O ministro das Relações Exteriores do Irã, Abbas Araghchi, terá um encontro com o presidente da Rússia, Vladimir Putin, nesta segunda-feira, 27, após atribuir aos Estados Unidos a responsabilidade pelo fracasso das negociações mais recentes, realizadas no Paquistão em 11 de abril. O clima de expectativa sobre uma possível nova rodada de conversas permanece.
Contexto das negociações
Araghchi desembarcou em São Petersburgo para a reunião. Quase três semanas após o cessar-fogo que encerrou 40 dias de combates entre Irã, Israel e Estados Unidos, a Rússia continua sendo um dos principais pilares de apoio à República Islâmica. “A abordagem dos Estados Unidos fez com que a rodada anterior de negociações, apesar dos avanços, não alcançasse os objetivos”, declarou Araghchi, conforme citado pela imprensa estatal iraniana. O ministro também afirmou que a delegação americana apresentou “exigências excessivas”.
Estreito de Ormuz
O chanceler iraniano destacou que “a passagem segura pelo Estreito de Ormuz é uma questão global importante”. O Irã mantém fechada essa rota marítima crucial, uma medida que prometeu sustentar enquanto o bloqueio americano aos portos do país persistir. Antes de viajar à Rússia, Araghchi visitou Omã e Islamabad, capital do Paquistão, que sediou a primeira rodada de conversas e onde novas negociações com os EUA poderiam ocorrer.
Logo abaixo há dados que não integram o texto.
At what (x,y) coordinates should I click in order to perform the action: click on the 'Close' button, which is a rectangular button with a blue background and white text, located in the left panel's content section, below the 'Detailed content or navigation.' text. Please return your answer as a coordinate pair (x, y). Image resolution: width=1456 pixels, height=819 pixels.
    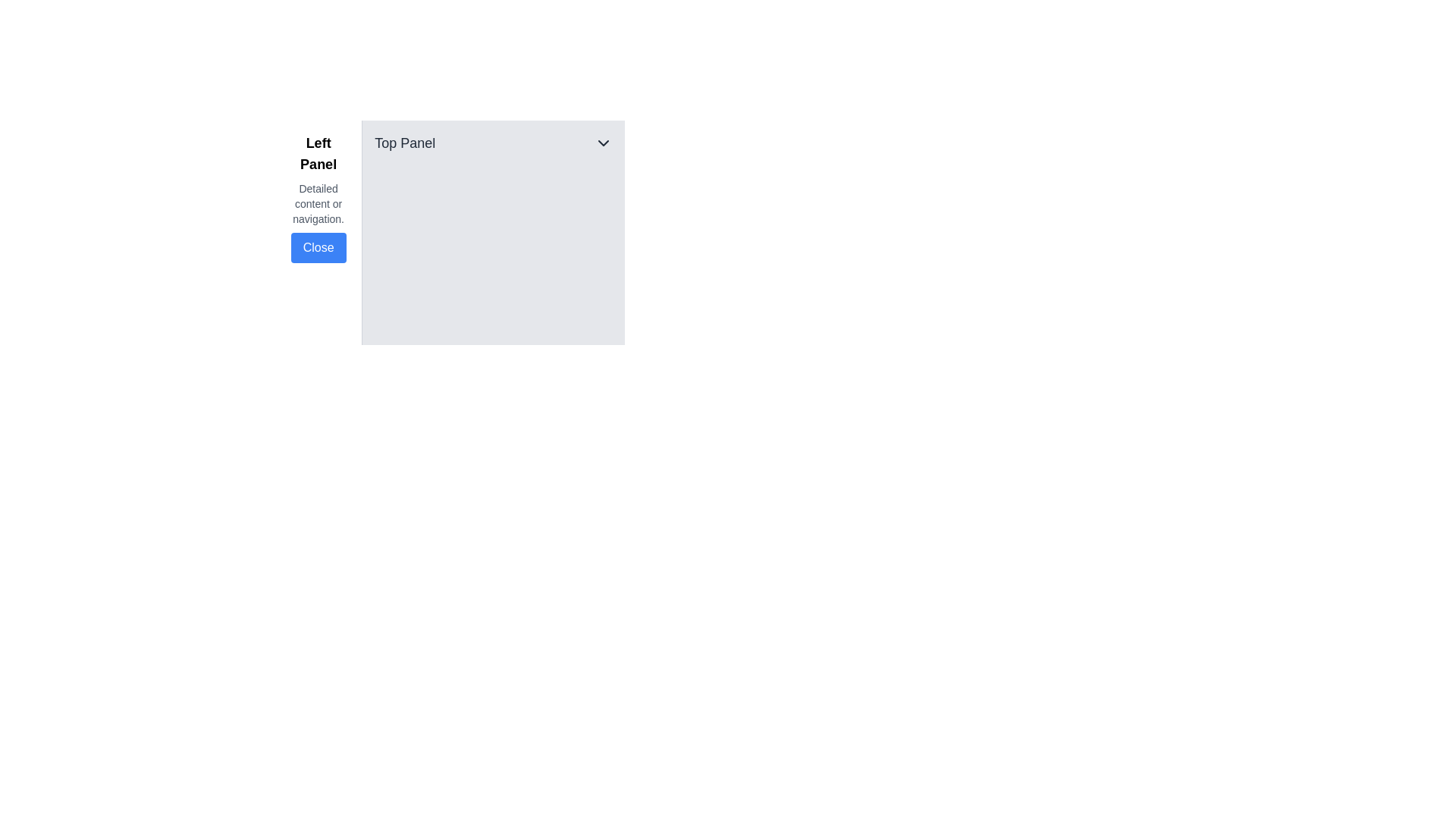
    Looking at the image, I should click on (318, 247).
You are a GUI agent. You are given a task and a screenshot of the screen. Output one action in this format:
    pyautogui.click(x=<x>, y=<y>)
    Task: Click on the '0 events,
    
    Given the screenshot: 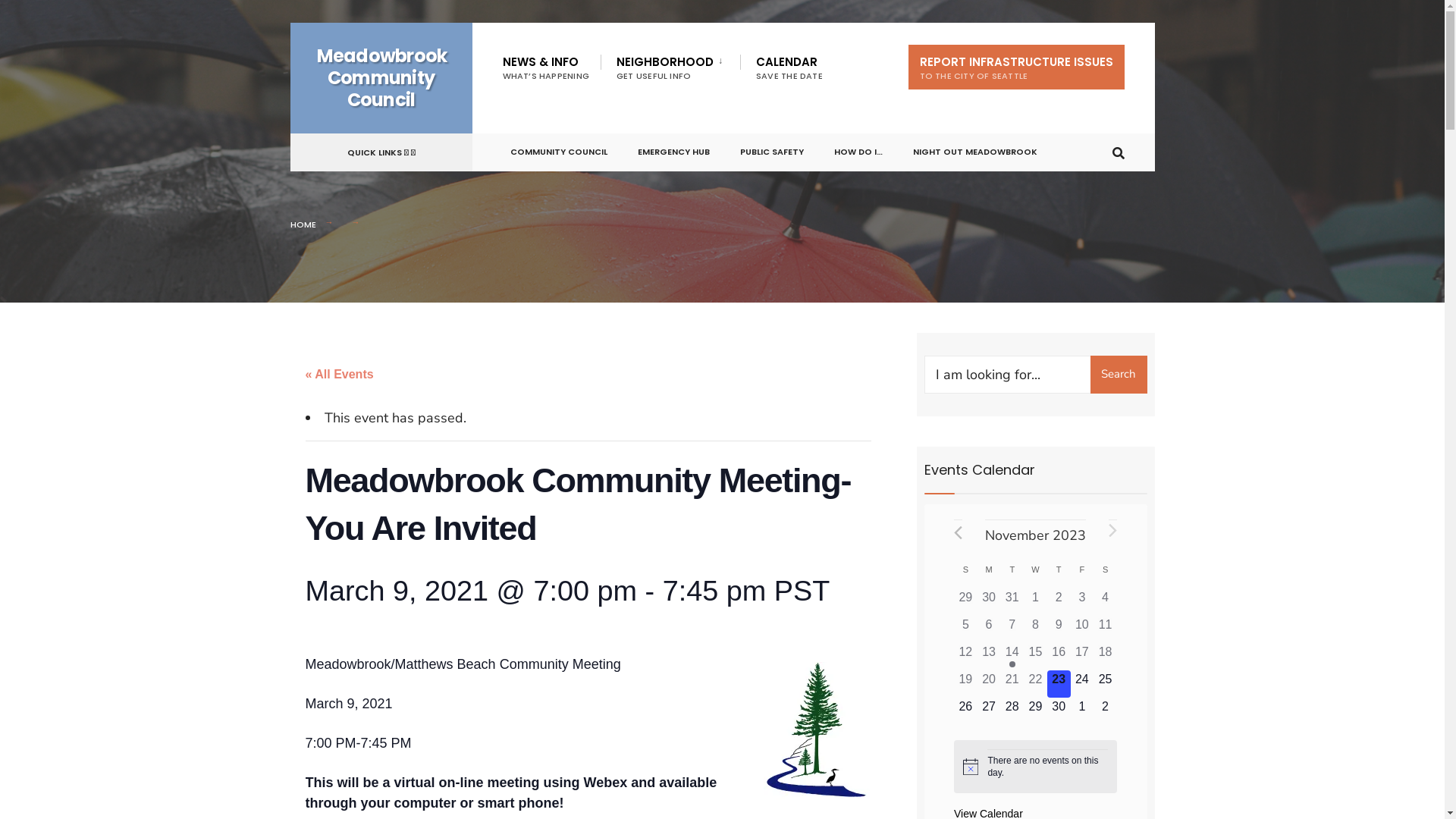 What is the action you would take?
    pyautogui.click(x=1034, y=656)
    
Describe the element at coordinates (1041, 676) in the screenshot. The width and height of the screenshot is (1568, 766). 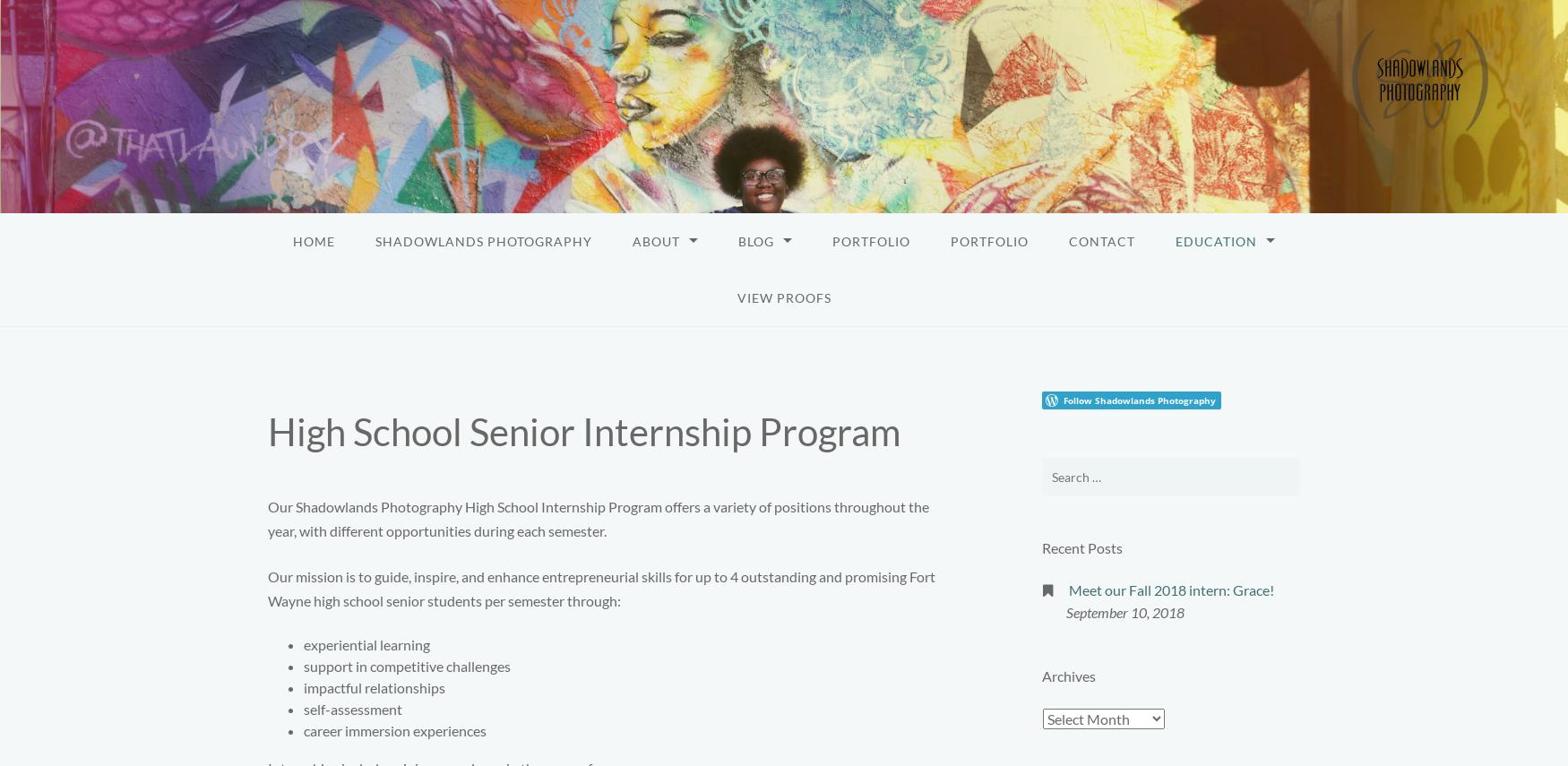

Ele também conversou por telefone com o chanceler turco, Hakan Fidan.
Reação americana
O presidente americano, Donald Trump, descartou no sábado a viagem de seus enviados Steve Witkoff e Jared Kushner a Islamabad, mas reiterou que a guerra “terminará em breve e sairemos muito vitoriosos”. A agência de notícias iraniana Fars informou que há diálogo ativo: Teerã teria enviado “mensagens escritas” a Washington por meio do Paquistão para definir suas “linhas vermelhas”, incluindo o programa nuclear e o controle sobre o Estreito de Ormuz.
Propostas e trégua
O portal americano Axios noticiou no domingo que o Irã enviou uma nova proposta para a reabertura da passagem e o fim da guerra, mas que adiaria as negociações sobre o enriquecimento de urânio. A agência estatal iraniana IRNA mencionou o relato sem negá-lo. A trégua na guerra contra o Irã é respeitada até o momento, mas seu impacto sobre a economia global persiste.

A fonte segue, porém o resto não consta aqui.